Pennsylvania, a Swing State
All elected officials, except the US president, need the plurality of ballot votes to win an election. The US presidential race is determined by the Electoral College.Each state has a different number of electoral votes that contribute to the total of 538 Electoral College votes. The sum of the number of a state’s US Legislators determines how many electoral votes that state has for the US presidential race.
Pennsylvania has 18 US representatives and 2 US senators, for a total of 20 Electoral votes. Whichever candidate has the most votes in Pennsylvania receives all 20 electoral votes. A candidate needs a total of 270 electoral votes to win the election.

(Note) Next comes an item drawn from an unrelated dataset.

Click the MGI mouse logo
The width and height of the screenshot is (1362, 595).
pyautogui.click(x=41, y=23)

Since Pennsylvania is considered a “swing state” (meaning Republicans and Democrats havesimilar levels of support in the state), presidential candidates spend a lot of time campaigning in our state.
Below are campaign materials for successful U.S. presidential campaigns.

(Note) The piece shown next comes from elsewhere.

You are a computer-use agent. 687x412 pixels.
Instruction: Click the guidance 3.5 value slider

Zachary Tylor (Term 1849 - 1850) and Theodore Roosevelt (Term 1901 - 1909)
From top left to right: William Harrison (Term 1841-1841), Calvin Coolidge (Term 1923 - 1929), Andrew Johnson (Term 1865 - 1869), William McKinley (Term 1897 - 1901), Woodrow Wilson (three buttons, Term 1913 - 1921), Herbert Hoover (Term 1929 - 1933), William Taft (Term 1909 - 1913), Franklin Roosevelt (Term 1933 -1945), Ulyssess Grant (Term 1869 - 1877)

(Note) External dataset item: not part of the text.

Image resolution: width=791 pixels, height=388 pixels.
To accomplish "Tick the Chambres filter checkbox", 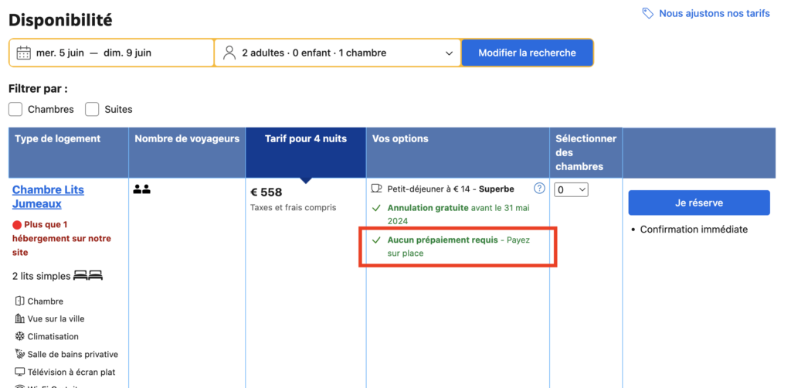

From top left to right: Lyndon B. Johnson (two buttons, Term 1963 - 1969), Dwight Eisenhower (two buttons, Term 1951 - 1961), Richrd Nixon (two buttos and a ribbon, Term 1969 - 1974), George W. Bush (Term 2001 - 2009), William McKinley (Term 1897 - 1901)
Below are campaign materials for unsuccessful U.S. presidential campaigns.
Pictured from left to right: General Winfiled Scott Hancock (1876, lost to James Garfield), John C. Fremont (1856, lost to James Buchanan), John Bell and John C. Breckinridge (1860, lost to Abraham Lincoln), Herbert Humphry (1968, lost to Richard Nixon), Barry Goldwater (1964, lost to Lyndon B. Johnson)
General Winsfield Scott Hancock (b. 1824 - 1886)
Born in Norristown, Winfield Scott Hancock spent much of his life in the military. After graduating from West Point in 1844, Hancock served in the Western frotier, the Mexican-American War, and the Civil War. After distinguishing himself in several battles during the Civil War, Hancock became a major-general on March 13, 1865.
While serving as Governor of the 5th Military District (Louisiana and Texas) after the war, Gen. Hancock issured "General Orders No. 40." This meant he and his sodiers would not interfere with civil authorities in the district, which included not stationing soldiers at polling places. Although the order was intended to help reintegrate the South into the U.S., it also enabled people to hinder the oting rights of recently freed slaves.
Many Democrats wanted Gen. Hancock to run for public office. In 1869 he was asked to run for Pennsylvania governor and in 1869, 1872, and 1876 he was asked to run for president. Each time Gen. Hancock refused. Finally, Gen. Hancock's supporters convinced him to run for president in 1880. He ultimately lost to James Garfield, another Civil War general. Gen. Hancock died on February 9, 1886 and is buried at historic Montogmery Cemetery in Norristown.